2

I have the following XML and I'm hoping to obtain the child element from the same parent if a regex matches another child element. The problem is, the XML has duplicate naming tags all over the place, so it's hard to simply do Movie->Year because there are many movie elements.

e.g.

Data:

<movie>
    <title>Titanic</title>
    <year>1997</year>
    <genre>Drama</genre>
</movie>
<movie>
    <title>Moneyball</title>
    <year>2011</year>
    <genre>Sport/Drama</genre>
</movie>
<movie>
    <title>Fight Club</title>
    <year>1999</year>
    <genre>Drama/Action</genre>
</movie>

Perl

 my $simple = XML::Simple->new( );
 my $tree = $simple->XMLin($_);
 my $movie = $tree->{movie}{title};

if($movie =~ /Titanic/)
{
    # $movie -> year ???
    # desired output = 1997
}

What is the easiest way to do this with XML::Simple ?

  • 1
    Please _not not not_ with `XML::Simple`. While that module certainly had its place it's been outdated for a long time, and its own author has ["strongly discouraged"](https://metacpan.org/pod/XML::Simple#STATUS-OF-THIS-MODULE) its use for years, and has written a [tutorial](https://grantm.github.io/perl-libxml-by-example/) for another. Go for either [XML::LibXML](https://metacpan.org/pod/XML::LibXML) or [XML::Twig](https://metacpan.org/pod/XML::Twig) – zdim Mar 21 '19 at 23:57

4 Answers4

4

There is no easy way with XML::Simple because it's the hardest XML parser to use. It's own documentation warns against using it. ("The use of this module in new code is strongly discouraged.")
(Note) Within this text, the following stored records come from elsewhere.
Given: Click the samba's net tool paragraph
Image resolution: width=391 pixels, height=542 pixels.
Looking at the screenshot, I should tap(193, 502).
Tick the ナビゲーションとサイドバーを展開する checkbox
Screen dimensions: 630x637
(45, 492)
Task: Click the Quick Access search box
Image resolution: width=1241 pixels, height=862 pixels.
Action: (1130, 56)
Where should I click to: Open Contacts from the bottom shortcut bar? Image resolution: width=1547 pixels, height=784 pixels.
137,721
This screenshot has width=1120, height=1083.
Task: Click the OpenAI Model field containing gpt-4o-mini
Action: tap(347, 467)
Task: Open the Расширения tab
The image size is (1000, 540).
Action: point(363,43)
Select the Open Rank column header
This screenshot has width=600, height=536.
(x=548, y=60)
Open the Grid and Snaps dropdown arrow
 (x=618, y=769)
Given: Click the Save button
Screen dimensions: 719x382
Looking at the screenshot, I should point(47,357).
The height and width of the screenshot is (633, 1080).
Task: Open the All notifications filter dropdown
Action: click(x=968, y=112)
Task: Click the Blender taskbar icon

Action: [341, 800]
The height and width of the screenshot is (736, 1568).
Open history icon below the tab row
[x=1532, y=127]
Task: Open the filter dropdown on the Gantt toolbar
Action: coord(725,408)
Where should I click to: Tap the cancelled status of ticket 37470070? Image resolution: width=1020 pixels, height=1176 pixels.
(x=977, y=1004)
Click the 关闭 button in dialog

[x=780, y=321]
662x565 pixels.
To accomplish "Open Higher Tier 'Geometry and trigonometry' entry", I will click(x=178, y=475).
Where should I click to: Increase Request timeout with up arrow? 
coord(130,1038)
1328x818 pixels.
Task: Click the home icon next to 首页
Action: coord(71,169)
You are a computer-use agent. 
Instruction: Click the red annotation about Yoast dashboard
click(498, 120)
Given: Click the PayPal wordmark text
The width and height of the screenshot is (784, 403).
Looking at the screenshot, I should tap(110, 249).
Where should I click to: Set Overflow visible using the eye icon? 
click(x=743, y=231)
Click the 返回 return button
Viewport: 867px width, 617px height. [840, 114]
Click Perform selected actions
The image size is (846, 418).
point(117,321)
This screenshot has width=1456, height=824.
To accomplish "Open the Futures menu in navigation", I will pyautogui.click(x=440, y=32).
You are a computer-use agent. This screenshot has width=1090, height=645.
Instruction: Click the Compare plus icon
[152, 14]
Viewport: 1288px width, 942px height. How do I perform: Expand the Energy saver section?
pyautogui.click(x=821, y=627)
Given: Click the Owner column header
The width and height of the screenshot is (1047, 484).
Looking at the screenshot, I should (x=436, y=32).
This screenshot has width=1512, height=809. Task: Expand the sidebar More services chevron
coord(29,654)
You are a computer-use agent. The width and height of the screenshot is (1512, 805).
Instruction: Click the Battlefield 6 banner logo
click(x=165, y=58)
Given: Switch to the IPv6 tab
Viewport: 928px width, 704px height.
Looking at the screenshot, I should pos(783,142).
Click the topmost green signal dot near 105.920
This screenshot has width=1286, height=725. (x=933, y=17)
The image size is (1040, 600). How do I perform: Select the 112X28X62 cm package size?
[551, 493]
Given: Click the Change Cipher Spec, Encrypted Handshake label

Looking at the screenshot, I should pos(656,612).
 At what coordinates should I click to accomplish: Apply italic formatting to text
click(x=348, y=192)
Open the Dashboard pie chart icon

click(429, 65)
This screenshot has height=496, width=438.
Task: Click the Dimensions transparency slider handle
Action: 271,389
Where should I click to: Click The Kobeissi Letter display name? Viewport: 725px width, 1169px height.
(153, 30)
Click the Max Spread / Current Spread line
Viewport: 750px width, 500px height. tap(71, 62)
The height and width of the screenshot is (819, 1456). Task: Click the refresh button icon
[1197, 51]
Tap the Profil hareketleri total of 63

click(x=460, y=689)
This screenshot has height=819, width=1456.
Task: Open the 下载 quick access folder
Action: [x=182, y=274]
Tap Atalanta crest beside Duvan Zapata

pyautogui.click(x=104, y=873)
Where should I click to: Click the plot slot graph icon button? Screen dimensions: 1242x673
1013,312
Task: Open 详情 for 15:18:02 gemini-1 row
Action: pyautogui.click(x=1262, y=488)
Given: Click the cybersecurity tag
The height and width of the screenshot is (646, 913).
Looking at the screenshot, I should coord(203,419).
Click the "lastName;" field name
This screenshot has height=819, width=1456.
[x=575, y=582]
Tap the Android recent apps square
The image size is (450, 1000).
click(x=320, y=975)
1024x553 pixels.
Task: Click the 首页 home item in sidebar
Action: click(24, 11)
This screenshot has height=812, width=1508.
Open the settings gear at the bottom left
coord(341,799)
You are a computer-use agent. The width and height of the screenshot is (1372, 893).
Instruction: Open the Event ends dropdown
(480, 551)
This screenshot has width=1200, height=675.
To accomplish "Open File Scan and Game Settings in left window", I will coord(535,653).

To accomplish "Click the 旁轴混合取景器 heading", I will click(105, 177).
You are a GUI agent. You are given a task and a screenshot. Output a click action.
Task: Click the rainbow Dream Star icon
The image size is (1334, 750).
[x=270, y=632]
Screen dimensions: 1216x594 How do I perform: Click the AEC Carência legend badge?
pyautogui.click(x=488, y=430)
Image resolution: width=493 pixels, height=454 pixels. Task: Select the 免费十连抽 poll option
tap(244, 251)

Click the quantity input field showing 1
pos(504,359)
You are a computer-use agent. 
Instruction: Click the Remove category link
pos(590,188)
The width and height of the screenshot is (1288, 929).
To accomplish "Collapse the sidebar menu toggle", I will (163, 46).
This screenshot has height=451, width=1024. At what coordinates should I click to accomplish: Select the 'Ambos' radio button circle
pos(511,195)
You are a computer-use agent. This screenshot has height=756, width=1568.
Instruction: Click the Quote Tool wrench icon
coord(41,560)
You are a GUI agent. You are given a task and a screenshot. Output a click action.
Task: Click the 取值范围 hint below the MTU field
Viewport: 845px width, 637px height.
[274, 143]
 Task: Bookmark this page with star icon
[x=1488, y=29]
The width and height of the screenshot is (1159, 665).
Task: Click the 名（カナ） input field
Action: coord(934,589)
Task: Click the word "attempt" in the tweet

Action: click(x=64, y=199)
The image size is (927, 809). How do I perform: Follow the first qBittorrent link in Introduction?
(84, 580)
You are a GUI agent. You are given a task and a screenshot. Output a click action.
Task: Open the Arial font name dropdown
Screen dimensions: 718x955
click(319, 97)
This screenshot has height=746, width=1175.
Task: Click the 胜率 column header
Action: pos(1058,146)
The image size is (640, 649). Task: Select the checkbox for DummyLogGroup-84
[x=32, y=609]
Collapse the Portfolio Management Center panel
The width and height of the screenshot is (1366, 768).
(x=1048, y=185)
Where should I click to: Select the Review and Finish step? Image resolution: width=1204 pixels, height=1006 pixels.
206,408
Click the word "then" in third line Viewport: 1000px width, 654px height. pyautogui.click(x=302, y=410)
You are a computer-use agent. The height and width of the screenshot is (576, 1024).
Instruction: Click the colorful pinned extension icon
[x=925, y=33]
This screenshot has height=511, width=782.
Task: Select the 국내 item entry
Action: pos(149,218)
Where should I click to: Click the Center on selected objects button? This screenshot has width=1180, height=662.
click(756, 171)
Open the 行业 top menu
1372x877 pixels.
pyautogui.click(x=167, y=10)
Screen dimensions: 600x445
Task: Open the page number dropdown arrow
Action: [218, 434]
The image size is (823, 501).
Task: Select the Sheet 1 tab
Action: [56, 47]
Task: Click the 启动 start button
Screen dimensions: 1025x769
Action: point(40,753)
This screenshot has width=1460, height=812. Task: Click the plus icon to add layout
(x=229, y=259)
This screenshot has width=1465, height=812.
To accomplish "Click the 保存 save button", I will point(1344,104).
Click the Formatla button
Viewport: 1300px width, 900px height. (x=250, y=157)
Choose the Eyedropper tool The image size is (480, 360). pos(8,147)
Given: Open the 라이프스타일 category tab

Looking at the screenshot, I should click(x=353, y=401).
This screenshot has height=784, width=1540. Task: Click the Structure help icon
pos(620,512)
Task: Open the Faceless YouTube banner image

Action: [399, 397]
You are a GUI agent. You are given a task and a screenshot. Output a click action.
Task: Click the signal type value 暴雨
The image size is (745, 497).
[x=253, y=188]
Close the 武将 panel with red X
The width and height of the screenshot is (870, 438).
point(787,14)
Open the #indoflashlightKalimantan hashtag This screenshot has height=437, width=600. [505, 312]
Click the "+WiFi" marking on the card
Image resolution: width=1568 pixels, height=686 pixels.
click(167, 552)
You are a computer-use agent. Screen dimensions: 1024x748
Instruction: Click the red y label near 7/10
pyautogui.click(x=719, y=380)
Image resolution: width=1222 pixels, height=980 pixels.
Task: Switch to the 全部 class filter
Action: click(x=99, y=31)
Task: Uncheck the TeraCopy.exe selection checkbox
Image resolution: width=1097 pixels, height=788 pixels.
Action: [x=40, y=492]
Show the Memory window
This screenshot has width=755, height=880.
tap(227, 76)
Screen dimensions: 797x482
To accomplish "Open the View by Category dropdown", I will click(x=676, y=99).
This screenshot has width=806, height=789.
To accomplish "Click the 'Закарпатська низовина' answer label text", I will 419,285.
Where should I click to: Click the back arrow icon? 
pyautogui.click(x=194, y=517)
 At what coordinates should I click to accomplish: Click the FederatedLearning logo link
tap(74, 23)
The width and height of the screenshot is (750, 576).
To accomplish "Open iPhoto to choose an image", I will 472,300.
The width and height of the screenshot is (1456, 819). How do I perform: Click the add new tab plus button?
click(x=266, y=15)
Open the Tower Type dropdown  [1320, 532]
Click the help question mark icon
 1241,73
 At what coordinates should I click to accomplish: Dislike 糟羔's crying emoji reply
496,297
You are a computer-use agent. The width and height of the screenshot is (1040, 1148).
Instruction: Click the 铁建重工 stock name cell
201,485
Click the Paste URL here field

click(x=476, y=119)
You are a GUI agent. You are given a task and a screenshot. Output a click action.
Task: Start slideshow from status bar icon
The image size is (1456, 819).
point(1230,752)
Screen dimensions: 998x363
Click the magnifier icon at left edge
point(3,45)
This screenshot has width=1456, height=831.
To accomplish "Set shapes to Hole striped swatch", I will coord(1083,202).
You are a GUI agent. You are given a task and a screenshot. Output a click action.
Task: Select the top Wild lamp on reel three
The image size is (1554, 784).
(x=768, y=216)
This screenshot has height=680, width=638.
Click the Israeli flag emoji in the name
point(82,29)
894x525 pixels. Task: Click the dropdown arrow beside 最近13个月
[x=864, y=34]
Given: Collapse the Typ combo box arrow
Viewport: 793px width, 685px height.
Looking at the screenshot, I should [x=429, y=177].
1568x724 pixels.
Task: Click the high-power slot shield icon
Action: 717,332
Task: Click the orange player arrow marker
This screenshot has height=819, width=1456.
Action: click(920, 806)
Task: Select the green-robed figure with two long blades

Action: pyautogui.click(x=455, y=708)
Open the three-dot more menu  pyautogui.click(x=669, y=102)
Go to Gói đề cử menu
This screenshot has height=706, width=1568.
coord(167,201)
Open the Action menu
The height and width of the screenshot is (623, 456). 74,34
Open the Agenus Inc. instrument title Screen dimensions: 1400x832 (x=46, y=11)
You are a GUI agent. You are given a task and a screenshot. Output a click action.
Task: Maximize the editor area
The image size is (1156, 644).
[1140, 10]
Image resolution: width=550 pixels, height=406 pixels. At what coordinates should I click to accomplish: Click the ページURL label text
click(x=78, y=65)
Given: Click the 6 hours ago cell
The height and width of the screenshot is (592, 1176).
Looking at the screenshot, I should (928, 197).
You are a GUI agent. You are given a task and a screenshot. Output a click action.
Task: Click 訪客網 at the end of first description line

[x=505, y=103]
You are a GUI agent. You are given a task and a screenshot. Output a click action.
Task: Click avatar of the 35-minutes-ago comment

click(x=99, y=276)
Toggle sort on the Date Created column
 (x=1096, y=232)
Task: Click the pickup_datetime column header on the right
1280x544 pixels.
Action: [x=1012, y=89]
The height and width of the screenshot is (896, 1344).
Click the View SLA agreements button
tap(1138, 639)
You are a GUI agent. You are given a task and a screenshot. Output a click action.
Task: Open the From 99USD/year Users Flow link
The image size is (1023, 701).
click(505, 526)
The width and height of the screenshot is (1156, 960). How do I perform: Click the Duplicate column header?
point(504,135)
What you have there isn't valid XML, so we first have to make it valid XML

use XML::LibXML qw( );

my $parser = XML::LibXML->new();
my $doc = $parser->parse_string("<movies>$not_quite_xml</movies>");

my ($movie_node) = $doc->findnodes('/movies/movie[title/text()="Titanic"]')
   or die("Titanic not found\n");

my $year = $movie_node->findvalue('year/text()');
...
ikegami
  • 367,544
  • 15
  • 269
  • 518
3

I hope that it has been conveyed that XML::Simple should not be used, being superseded by far better modules a long time ago and "strongly discouraged" against by its own author, also years ago.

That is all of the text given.